Phenytoin (Dilantin®) therapy causes gum disease (gingival hyperplasia) in some people. A regular program of dental care has been reported to limit or prevent gum disease in people taking phenytoin.5 6 7 Double-blind research has shown that a daily oral rinse with a liquid folic acid preparation inhibited phenytoin-induced gum disease more than either folic acid in pill form or placebo.8

People who are deficient in vitamin C may be at increased risk for periodontal disease.9 When a group of people with periodontitis who normally consumed only 20–35 mg of vitamin C per day were given an additional 70 mg per day, objective improvement of periodontal tissue occurred in only six weeks.10 It makes sense for people who have a low vitamin C intake (e.g., people who eat few fruits and vegetables) to supplement with vitamin C in order to improve gingival health.

**Material supplied**:
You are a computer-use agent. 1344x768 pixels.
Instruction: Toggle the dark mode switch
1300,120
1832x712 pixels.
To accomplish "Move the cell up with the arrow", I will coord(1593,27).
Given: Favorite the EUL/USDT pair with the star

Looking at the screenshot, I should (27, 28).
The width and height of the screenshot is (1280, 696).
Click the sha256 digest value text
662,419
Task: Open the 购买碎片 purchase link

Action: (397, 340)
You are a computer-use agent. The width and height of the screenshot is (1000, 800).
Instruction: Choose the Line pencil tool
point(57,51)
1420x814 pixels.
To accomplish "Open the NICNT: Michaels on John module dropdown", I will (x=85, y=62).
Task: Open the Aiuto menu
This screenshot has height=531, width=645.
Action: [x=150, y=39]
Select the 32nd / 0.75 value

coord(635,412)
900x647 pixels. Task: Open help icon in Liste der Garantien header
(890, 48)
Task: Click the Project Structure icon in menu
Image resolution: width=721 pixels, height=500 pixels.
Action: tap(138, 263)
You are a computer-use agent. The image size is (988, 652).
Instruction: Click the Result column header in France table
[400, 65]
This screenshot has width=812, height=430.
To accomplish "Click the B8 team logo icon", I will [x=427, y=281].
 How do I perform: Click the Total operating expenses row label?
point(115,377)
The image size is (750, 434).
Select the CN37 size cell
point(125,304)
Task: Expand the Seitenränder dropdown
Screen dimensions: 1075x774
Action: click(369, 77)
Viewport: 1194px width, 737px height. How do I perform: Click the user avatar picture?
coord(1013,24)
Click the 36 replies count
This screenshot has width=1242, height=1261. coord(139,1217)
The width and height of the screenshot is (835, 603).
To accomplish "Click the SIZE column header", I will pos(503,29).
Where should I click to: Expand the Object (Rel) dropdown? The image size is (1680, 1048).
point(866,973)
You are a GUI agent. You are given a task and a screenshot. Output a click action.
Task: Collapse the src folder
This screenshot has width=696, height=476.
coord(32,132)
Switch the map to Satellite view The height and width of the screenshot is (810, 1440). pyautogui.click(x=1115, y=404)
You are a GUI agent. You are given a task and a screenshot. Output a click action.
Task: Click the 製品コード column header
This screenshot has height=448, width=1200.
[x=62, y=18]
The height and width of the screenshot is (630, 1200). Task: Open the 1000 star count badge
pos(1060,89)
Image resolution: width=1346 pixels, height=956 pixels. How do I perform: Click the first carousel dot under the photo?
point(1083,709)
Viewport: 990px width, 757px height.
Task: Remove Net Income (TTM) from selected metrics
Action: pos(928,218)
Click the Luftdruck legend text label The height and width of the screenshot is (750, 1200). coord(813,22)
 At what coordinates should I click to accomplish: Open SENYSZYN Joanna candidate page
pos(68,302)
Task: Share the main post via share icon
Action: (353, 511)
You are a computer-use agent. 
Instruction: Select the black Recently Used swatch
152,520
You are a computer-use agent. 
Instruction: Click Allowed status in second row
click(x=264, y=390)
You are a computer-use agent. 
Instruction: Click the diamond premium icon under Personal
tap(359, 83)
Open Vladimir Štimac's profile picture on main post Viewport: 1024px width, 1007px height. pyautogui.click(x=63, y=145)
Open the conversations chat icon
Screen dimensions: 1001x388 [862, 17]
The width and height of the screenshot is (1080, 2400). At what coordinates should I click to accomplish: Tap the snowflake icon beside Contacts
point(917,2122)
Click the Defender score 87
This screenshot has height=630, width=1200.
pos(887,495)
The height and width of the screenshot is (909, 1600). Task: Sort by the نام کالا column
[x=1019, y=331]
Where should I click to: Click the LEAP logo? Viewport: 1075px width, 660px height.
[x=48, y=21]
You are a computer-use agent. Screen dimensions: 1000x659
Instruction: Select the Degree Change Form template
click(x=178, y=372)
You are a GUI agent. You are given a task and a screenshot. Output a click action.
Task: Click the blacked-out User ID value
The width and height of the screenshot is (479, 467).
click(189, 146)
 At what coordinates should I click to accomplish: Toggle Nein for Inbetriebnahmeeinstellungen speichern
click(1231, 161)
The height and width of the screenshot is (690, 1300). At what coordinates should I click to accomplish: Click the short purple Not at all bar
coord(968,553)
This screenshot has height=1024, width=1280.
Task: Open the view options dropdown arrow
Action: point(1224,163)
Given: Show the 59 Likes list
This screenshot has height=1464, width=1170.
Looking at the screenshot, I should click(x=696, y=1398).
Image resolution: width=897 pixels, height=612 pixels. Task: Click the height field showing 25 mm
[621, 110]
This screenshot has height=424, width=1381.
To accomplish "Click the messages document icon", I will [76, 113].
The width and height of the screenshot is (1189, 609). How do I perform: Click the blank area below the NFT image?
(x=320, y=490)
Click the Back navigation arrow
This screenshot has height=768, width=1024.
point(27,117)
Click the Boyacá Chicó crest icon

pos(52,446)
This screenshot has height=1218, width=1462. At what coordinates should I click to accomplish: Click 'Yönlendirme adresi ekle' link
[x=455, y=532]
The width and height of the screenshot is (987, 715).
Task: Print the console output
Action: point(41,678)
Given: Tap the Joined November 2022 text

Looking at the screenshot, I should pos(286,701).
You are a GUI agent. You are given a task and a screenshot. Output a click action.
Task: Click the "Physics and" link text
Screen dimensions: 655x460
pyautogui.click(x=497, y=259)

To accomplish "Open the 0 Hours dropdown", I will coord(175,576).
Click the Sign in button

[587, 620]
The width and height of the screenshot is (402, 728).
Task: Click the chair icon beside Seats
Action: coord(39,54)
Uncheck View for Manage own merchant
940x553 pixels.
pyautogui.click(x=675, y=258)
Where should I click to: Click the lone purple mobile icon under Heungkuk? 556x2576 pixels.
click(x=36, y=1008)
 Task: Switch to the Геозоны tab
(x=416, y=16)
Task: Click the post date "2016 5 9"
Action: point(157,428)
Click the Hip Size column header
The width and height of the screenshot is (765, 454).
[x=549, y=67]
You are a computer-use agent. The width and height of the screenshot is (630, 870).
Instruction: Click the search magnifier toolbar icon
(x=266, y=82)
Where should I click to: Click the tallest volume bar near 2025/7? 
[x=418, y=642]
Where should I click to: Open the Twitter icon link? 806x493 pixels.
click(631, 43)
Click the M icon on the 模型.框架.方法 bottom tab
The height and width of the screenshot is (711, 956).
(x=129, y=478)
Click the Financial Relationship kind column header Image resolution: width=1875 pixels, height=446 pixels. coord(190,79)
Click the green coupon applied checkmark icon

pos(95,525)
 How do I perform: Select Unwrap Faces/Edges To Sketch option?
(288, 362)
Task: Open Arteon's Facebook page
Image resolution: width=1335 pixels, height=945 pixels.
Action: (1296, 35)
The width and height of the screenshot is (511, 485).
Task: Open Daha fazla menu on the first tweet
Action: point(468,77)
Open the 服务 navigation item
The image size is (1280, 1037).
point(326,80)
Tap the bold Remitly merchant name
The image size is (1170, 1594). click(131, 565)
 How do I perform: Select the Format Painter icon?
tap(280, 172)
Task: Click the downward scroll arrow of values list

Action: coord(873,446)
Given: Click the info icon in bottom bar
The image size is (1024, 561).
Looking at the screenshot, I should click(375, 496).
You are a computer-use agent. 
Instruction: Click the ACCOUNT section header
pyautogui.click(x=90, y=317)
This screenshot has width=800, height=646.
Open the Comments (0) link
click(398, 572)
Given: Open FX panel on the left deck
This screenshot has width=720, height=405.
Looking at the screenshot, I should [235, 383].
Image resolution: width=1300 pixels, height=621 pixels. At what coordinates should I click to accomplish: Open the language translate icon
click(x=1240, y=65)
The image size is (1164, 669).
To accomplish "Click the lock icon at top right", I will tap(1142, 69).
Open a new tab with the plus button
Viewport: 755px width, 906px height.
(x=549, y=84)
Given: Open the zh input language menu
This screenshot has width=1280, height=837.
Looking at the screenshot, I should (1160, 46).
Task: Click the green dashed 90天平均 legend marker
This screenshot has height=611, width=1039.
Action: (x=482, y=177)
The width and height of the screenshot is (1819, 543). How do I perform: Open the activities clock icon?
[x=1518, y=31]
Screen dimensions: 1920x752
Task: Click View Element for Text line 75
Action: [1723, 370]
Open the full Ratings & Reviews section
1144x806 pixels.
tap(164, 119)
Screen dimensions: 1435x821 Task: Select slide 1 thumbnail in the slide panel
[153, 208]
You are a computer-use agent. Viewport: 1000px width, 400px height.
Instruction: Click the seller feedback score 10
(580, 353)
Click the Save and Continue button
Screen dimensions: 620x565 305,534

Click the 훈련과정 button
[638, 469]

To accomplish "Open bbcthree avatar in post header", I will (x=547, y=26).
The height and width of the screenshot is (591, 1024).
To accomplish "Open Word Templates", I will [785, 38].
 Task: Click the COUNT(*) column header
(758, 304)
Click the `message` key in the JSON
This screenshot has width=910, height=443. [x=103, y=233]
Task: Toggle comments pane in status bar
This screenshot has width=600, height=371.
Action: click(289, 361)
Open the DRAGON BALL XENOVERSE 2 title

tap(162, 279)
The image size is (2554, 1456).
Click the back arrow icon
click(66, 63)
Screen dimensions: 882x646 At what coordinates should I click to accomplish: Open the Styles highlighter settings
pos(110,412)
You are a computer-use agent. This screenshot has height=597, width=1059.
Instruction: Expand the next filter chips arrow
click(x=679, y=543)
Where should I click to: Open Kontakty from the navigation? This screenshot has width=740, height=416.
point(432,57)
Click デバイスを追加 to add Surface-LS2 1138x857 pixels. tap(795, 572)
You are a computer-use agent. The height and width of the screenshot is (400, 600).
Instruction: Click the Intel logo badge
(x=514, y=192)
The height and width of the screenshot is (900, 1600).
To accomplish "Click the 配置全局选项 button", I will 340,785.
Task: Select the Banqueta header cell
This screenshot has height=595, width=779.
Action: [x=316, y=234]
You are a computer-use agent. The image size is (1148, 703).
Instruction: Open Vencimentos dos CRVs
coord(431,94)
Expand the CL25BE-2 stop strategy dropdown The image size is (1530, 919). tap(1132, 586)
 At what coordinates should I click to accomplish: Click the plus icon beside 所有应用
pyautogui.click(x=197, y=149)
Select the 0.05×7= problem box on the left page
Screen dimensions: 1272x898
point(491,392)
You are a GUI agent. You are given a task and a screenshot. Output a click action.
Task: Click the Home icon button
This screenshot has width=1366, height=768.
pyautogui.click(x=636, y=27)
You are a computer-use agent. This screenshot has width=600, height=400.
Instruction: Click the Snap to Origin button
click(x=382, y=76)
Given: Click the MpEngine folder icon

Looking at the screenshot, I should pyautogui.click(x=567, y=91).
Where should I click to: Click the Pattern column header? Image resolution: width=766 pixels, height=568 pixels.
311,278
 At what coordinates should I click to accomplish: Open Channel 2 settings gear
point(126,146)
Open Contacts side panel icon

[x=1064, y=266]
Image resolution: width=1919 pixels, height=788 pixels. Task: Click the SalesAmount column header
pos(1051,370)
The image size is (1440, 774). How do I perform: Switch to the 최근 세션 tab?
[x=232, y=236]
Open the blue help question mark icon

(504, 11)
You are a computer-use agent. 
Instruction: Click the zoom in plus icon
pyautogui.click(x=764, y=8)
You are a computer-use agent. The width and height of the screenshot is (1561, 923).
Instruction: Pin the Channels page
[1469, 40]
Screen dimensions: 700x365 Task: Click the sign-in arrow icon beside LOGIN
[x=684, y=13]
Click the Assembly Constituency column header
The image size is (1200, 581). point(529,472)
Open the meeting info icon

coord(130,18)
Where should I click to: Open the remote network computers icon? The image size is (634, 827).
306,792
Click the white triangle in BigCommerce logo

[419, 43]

**Check your understanding**:
(a) Answer these questions using the passage on gum disease:
(i) In the double-blind research, which form of folic acid inhibited phenytoin-induced gum disease more than folic acid pills or placebo?
(ii) How much extra vitamin C per day was given to the group with periodontitis?
(iii) How soon did objective improvement of periodontal tissue occur in that group?
(b) Summarize the passage on gum disease in two sentences.

**Answers for each item**:
(a)
(i) A daily oral rinse with a liquid folic acid preparation
(ii) 70 mg per day
(iii) In only six weeks

(b) Phenytoin therapy causes gum disease in some people, and regular dental care has been reported to limit or prevent it, while a daily folic acid oral rinse inhibited it more than folic acid pills or placebo. People deficient in vitamin C may be at increased risk for periodontal disease, and when people with periodontitis and a low vitamin C intake received an extra 70 mg per day, their periodontal tissue improved within six weeks.